»»

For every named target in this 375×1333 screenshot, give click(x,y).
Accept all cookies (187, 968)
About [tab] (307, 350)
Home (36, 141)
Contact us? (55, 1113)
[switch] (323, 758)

««

■ Your objective: Produce the entries above once more, identical in every detail.

■ Response for this exercise:
For every named target in this 375×1333 screenshot, give click(x,y).
Accept all cookies (187, 968)
About [tab] (307, 350)
Home (36, 141)
Contact us? (55, 1113)
[switch] (323, 758)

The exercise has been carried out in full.